Sunday, July 31, 2005

Brown vs. White

. . . rice, that is. My mother, who is a staunch white-rice person, recently visited us to escape the hotter-than-Angelina-Jolie climate of Fresno summers.

She's a vegetarian, who has primarily eaten South Indian food, lots of vegetables, lentils and rice. In the olden days, my mom ate well. People in her environment needed an abundance of carbohydrates to get through the day. Still, my family in India shovels mounds of rice onto their plates to weather the sizzling Andra climate. Most of them don't have cars and walk everywhere in order to get around. They burn what they eat, and they rarely have health problems.

Then, there's my mom. She lives in the 'burbs and drives her car everywhere, even if all she needs is a carton of milk. The food that she eats is now no longer viable for her environment. Her diet, from our current perspective of carb-consciouness, is too sugar heavy. She is a prototypic white rice addict, and it's hard for her to give up the good feeling that it gives her. I have on many occasions extended an arm and tapped at the vein, indicating the junkie-like hold it has on her.

It wouldn't be so bad if it wasn't for the simple fact that she can't, in her primarily sedentary lifestyle, burn all those carbs off. She is teetering on the edge of adult-onset diabetes. And, she eats the worse type of carb possible: one with a high glycemic index. White rice spikes her blood sugar levels and requires insulin to come to the rescue immmediately. She might as well be eating candy. She's only 50, mind you. That ain't good.

Meanwhile, I've been singing the praises of brown rice for a long time, trying desperately to encourage her to try it. In much the same way that she refuses to believe that seaweed is vegetarian--we're talking about an old dog here--she has firmly stood in the white rice category. Only now, egged on by a recent weight loss and the positive effects it has had on her blood sugar problem, she has opened her mind to other kinds of slower-burning grains.

So, I made a Thai veggie curry and a pot of brown rice. And guess what? She loved it. But she is not the type of person who is so easily converted (no pun intended) to a new type of food. Unlike me, she listens to words of the familiar. She realized that brown rice was something her father used to eat before white rice became popularized in India. She also believed that white rice, or "polished" rice, was something the British initiated in India. My mother claims they processed the rice and then marketed it back to the Indians as a better product. Throughout her childhood, she remembers disdaining the old "brown" rice and singing the praises of white rice, much to her father's dismay.

Anybody familiar with this historical narrative? I'm curious to see what I can learn about this change from brown to white rice. I've looked around a bit on Amazon but haven't been able to find much about this time period in rice's history.

2 Comments:

At 1:57 PM, Blogger Niki said...

I still vote for white rice. for daily basis eating anyway.

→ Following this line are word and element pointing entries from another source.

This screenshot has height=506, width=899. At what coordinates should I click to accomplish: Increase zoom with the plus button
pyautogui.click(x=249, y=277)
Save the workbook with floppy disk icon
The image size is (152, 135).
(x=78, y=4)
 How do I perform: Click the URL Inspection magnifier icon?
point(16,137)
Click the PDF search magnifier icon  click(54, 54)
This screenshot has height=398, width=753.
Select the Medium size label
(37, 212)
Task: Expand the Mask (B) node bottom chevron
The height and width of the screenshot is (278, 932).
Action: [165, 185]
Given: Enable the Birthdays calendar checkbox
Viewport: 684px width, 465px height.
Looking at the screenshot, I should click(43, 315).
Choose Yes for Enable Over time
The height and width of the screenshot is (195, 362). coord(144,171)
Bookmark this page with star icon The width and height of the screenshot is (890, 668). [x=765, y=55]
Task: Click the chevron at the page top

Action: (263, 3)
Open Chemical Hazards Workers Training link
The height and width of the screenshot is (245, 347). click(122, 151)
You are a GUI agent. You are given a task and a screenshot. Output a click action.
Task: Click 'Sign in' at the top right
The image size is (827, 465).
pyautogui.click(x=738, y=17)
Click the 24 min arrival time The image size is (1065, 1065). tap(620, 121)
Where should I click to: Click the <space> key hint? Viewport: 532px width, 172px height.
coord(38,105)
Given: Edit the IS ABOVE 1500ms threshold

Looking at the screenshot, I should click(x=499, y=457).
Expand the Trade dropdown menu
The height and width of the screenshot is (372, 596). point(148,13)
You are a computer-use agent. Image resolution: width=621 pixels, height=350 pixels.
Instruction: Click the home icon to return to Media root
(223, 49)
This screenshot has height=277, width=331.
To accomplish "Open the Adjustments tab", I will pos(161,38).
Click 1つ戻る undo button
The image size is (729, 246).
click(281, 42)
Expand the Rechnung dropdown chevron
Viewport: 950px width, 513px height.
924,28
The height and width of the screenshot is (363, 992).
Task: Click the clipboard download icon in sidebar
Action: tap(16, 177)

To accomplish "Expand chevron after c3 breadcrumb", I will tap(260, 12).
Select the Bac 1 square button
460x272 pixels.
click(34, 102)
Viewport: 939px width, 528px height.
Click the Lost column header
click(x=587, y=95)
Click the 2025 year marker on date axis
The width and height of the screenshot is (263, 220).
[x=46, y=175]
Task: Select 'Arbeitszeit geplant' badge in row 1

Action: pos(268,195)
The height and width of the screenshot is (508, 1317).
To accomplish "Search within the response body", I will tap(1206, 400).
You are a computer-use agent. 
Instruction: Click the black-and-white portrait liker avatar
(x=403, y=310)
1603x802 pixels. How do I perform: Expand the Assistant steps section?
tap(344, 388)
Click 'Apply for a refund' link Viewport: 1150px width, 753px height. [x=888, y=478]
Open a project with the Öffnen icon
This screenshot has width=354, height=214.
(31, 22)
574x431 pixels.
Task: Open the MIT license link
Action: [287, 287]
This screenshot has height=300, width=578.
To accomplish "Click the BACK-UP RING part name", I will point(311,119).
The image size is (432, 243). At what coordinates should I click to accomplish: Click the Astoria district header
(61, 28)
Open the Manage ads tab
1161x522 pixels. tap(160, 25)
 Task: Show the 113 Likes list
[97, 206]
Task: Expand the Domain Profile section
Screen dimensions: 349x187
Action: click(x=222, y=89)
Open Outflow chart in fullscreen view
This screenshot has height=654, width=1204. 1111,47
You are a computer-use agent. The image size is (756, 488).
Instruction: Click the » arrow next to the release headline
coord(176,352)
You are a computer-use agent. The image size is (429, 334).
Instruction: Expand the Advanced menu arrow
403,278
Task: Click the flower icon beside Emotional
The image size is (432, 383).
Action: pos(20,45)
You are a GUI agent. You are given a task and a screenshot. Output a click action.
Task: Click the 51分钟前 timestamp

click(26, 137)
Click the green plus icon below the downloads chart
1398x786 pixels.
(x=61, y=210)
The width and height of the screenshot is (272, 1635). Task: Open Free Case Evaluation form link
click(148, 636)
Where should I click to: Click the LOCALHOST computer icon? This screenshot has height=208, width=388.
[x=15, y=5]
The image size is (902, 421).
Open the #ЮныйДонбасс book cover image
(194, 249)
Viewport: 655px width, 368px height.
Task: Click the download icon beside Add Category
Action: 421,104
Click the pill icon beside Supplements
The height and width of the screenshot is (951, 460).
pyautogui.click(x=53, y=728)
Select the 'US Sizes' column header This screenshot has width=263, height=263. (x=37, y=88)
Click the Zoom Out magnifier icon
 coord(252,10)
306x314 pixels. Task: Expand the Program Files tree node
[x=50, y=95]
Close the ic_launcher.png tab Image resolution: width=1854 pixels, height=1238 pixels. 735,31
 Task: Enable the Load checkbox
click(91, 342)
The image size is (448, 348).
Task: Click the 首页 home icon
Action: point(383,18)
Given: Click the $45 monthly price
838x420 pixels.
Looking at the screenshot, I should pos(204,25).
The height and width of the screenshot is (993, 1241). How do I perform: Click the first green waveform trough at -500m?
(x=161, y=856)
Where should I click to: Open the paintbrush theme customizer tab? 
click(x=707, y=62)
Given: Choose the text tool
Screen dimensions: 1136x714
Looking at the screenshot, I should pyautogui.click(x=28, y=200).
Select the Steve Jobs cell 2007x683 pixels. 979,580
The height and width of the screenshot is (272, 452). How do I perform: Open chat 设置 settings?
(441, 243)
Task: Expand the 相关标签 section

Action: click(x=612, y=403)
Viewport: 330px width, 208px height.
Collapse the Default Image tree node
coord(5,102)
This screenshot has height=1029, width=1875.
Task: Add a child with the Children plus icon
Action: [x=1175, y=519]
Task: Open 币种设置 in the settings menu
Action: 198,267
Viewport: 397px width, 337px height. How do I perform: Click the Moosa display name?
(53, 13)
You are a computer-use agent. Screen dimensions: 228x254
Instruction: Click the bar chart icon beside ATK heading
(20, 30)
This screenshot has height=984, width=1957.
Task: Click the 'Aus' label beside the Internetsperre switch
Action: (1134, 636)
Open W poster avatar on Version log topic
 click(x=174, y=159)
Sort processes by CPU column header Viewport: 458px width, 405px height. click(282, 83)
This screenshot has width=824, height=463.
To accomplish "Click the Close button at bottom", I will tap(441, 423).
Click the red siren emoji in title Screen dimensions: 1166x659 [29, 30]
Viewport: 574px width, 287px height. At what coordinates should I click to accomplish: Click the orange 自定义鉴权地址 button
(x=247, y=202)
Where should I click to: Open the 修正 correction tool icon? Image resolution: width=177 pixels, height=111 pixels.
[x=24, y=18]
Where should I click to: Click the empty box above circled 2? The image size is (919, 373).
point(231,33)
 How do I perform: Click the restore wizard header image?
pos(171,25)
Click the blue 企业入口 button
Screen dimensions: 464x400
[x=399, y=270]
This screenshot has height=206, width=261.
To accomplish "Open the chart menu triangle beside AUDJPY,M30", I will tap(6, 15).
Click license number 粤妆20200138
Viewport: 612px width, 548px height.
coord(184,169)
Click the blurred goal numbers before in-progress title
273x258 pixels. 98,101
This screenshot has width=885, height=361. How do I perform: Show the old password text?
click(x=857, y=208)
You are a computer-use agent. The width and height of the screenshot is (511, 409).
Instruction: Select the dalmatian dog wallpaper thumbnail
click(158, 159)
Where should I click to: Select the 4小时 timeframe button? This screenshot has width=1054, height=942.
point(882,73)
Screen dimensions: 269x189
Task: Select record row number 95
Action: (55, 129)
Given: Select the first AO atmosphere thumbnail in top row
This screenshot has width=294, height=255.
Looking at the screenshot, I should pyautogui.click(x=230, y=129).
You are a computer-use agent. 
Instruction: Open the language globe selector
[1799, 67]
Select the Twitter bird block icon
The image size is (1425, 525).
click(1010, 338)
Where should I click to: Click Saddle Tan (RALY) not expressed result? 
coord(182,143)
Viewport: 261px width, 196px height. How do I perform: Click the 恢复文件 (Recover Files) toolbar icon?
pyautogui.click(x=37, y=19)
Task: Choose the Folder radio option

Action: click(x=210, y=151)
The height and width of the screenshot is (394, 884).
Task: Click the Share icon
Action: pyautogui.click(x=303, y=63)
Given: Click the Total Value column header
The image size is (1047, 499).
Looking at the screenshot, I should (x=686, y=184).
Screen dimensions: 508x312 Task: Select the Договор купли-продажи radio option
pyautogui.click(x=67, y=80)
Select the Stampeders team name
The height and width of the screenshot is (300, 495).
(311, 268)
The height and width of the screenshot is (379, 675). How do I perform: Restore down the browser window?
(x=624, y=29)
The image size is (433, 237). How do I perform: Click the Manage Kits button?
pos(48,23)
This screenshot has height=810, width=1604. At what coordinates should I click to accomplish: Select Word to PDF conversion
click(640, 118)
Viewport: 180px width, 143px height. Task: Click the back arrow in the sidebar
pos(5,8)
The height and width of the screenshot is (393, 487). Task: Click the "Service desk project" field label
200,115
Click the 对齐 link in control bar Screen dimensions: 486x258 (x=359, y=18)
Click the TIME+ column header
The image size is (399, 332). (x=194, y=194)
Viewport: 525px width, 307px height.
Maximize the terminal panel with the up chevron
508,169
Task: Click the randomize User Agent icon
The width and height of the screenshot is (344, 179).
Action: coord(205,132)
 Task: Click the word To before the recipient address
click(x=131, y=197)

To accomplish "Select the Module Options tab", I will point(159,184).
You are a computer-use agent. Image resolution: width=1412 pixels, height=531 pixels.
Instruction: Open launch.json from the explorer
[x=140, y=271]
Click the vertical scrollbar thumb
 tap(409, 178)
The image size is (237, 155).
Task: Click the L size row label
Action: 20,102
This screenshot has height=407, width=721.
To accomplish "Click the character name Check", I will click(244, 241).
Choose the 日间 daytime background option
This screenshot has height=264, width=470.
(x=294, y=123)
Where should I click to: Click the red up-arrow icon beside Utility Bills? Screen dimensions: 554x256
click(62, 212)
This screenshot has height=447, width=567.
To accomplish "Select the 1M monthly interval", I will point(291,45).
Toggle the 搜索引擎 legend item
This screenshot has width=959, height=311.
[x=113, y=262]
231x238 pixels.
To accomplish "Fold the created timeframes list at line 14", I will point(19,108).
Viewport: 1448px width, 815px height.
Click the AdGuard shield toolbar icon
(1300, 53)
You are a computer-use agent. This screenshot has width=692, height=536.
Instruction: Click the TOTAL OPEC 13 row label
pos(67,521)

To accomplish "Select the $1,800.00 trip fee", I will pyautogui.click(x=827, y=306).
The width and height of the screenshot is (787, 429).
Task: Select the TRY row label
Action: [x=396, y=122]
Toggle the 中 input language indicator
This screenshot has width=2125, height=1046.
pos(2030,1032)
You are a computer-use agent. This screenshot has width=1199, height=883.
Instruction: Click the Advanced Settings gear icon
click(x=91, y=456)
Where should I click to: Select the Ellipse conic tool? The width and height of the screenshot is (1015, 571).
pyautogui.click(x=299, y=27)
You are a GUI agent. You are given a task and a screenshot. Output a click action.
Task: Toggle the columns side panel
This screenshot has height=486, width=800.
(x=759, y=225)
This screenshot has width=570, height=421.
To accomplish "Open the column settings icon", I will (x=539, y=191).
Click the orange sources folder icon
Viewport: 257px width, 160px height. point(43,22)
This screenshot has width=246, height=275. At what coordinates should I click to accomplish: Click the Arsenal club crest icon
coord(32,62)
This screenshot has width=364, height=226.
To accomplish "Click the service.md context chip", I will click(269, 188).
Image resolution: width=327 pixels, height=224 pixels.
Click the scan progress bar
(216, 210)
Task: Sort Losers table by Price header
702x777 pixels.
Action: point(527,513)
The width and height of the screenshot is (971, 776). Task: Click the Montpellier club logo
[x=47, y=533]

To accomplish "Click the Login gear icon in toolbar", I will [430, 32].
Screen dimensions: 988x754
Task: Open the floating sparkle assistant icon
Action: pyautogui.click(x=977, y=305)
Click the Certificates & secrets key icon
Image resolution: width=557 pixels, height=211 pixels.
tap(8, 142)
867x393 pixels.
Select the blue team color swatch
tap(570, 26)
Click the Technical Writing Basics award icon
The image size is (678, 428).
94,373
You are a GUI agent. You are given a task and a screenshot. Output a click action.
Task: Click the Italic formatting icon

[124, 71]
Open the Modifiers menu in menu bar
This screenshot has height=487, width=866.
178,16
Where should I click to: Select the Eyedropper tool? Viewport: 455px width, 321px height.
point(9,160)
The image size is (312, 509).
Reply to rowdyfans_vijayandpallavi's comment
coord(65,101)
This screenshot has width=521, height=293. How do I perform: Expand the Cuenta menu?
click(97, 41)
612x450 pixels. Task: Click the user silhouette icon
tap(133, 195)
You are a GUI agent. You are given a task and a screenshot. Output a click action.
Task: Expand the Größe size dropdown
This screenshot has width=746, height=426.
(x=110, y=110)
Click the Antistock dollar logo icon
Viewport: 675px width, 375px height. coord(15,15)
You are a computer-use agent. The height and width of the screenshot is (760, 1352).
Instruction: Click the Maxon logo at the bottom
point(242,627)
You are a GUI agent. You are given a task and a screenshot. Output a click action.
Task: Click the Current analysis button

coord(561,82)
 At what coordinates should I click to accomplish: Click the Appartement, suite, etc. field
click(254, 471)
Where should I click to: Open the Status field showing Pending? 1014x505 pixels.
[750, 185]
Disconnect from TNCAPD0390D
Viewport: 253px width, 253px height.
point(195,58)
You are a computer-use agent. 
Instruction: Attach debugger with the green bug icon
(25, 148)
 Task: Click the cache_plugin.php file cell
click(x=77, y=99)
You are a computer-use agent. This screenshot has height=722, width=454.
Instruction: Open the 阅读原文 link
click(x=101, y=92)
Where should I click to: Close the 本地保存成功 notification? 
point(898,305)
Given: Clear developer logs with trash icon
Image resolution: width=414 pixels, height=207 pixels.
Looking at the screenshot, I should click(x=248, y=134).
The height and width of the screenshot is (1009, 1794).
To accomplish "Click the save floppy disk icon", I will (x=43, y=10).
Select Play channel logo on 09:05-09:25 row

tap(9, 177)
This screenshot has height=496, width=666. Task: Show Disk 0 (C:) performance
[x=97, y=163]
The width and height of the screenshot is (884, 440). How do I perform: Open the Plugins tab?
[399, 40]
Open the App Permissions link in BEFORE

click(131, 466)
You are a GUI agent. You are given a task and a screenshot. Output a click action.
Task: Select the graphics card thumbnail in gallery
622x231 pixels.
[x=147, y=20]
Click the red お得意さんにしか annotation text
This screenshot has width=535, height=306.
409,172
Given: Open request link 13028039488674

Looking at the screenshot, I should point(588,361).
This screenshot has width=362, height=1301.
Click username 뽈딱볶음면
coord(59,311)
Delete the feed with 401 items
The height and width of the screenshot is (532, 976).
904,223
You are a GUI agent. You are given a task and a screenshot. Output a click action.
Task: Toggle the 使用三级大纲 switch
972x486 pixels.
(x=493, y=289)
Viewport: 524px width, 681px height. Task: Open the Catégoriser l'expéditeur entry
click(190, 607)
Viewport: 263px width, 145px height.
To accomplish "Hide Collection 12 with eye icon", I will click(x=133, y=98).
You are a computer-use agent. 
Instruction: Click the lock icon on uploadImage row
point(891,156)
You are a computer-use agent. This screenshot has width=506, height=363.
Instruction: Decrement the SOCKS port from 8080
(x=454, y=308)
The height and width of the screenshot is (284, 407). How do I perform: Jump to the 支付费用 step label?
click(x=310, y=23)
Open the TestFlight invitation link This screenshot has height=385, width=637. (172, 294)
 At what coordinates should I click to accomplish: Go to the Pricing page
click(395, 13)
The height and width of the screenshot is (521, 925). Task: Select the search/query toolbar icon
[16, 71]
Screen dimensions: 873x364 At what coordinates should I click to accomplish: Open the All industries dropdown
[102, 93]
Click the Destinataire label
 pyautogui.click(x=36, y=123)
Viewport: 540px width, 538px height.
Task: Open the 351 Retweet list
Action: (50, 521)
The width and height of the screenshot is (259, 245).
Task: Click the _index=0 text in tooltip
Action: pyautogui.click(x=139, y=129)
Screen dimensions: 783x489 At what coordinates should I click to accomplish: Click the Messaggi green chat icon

but hey, now i have that chris rock joke about food-racism in my head:

"How come white rice is just rice, but brown rice is WILD rice"

Love
Niki

 
At 7:35 AM, Blogger Anyesha said...

When we were growing up in India I remember going to visit my Grandmom in her quaint village turned town. My grandmom had a hearty disdain for rice that was not fine grained and white...the fat, ugly brown one was for peasants she said. My mom later explained that peasants (who always keep some of the grain they grow for themselves) don't polish and clean their rice in mills (its a costly process) and just separate the chaff and eat the grain...that is brown rice. And like everything else back home your social status invariably gets tied in to the fact that you can get your rice cleaned and shined by a machine.
My mom turned soft towards brown rice after attending many health seminars espousing the humble grain. But she always goes back to her beloved basmati before long.